On the day of Pentacost, tonguelike flames appeared over those who experienced the Spirit’s baptizing work. (1Cor12:13)  This occasion, the visible flames were outward signs of the Spirit’s activity.  This activity in modern believers can also be thought of in the same symbolic way, for Paul warns us not to ‘put out the Spirit’s fire’ (1Thes 5:19).

5) Hebrews 1:7 calls angels God’s servants and ‘flames of fire’.  This verse, quoting Psalms 104:4, taken as angelic servants, but it is best understood as designed to exalt Christ as a reference to glory of those powerful beings who are still far below Jesus in nature, power, and glory.” (Ibid.)

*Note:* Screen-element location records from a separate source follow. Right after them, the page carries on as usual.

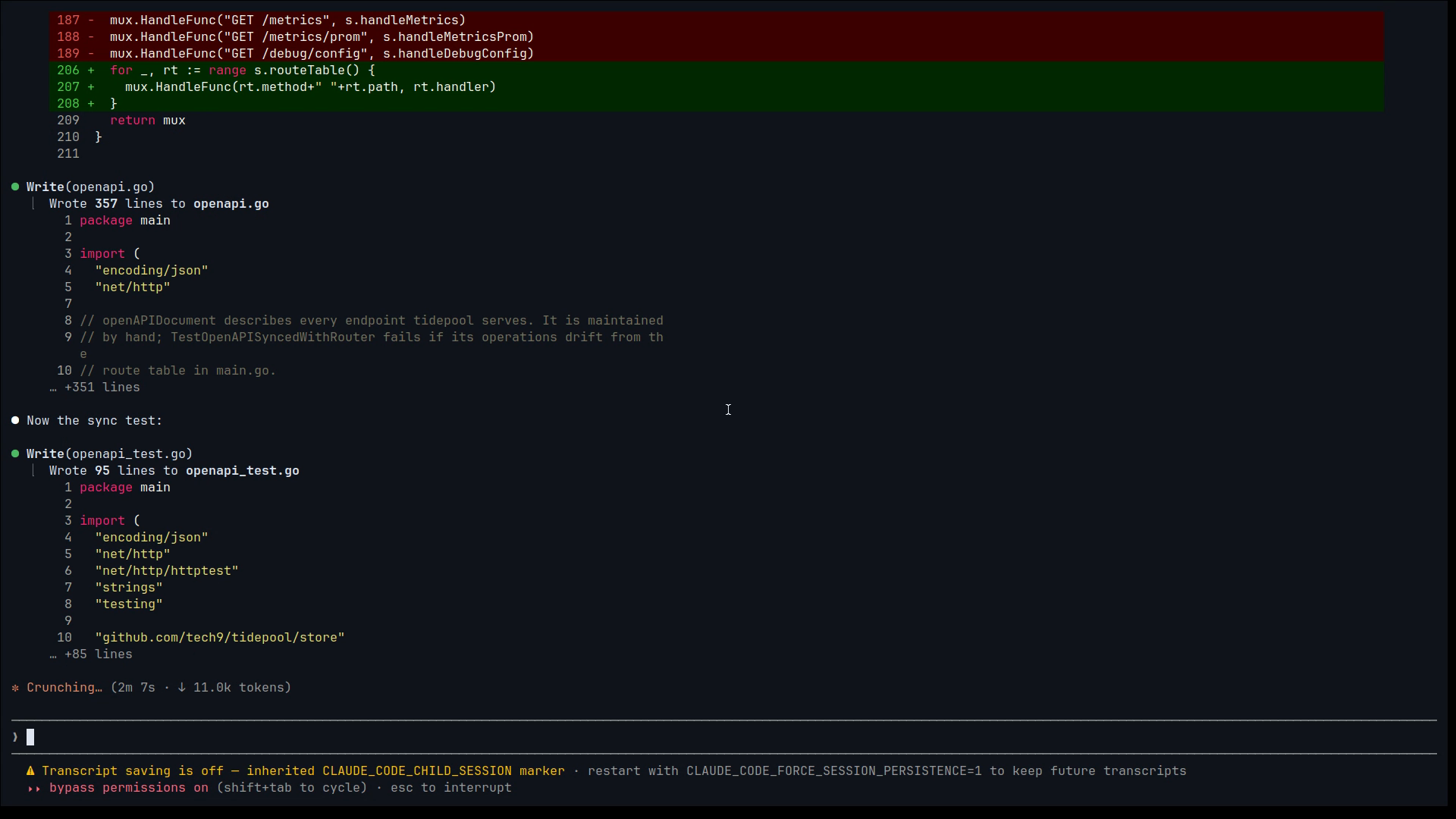1456x819 pixels.
Task: Click the down-arrow token counter icon
Action: click(182, 688)
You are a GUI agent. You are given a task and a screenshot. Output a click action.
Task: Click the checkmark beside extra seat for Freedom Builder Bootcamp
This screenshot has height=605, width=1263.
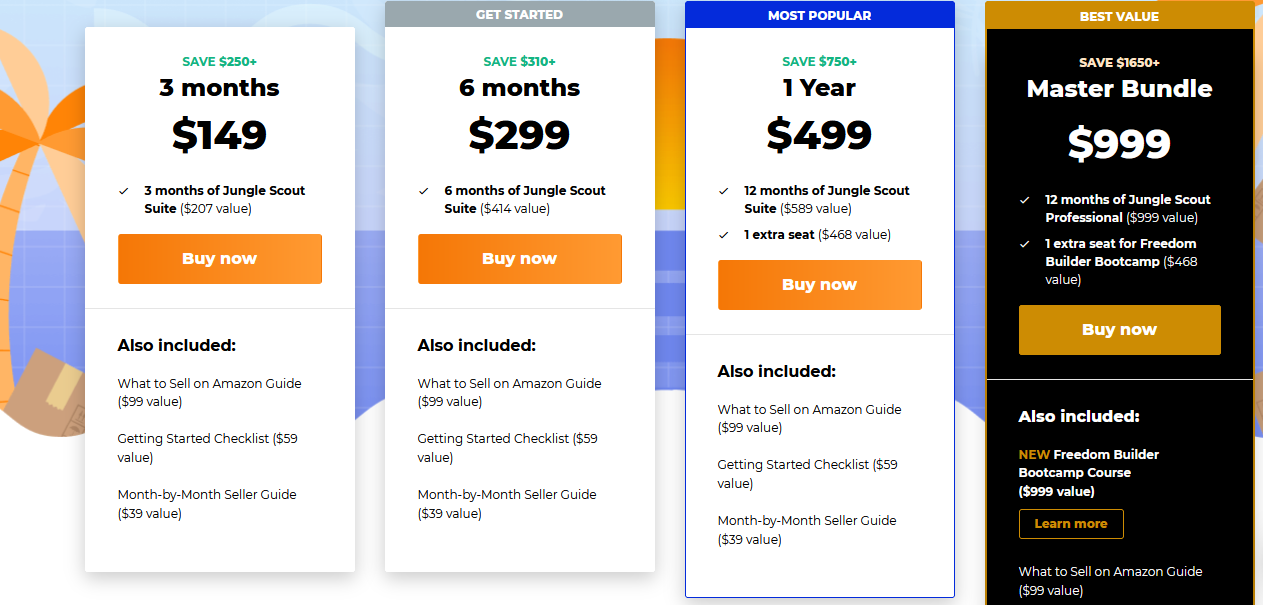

The next time you enter into a fellowship hall where a worship service is in progress, you might consider that everyone there, all around you, are not the same in their spiritual training.  You can watch them to see what level they are operating in.  But don’t judge.  You might be thankful as I am often just to be sharing their fire.  Some are jumping up and down.  Some may be waving their arms all around.  And some are dancing, and shouting praises.

Are you looking to enter into God’s fire?  I am.  I am just learning to get off the ground in this respect.  It is fine to freely worship God in any way your spirit sees, hears, or knows to do it.  Your heart will begin to glow with a form of anticipation and the gifts of God will begin to manifest.  Healings, prophecies, tongues can all happen to us when we enter by faith in the grace and favor God freely grants to all of us.  This is not something we make happen.  Human efforts only quench the Spirit. (Ephesians 2:8,9)

What have we learned today?  That as new believers, we are given a place among older ones but with equal status in the Body.  That fire symbolizes as Moses could best describe in writing his journal, the awesome nature of God.  Israelites were shocked and frightened to death of God’s loud displays of his power, which was absolute.  Fire was shown to prophets.  Fire became modified when the Holy Spirit was sent from the Father to empower believers.  And fire is demonstrated in believers as they are worshipping and praising the Lord (Adonai), because by faith and an openness of heart, giftings are enabled to manifest miracles both physically, emotionally, spiritually and financially.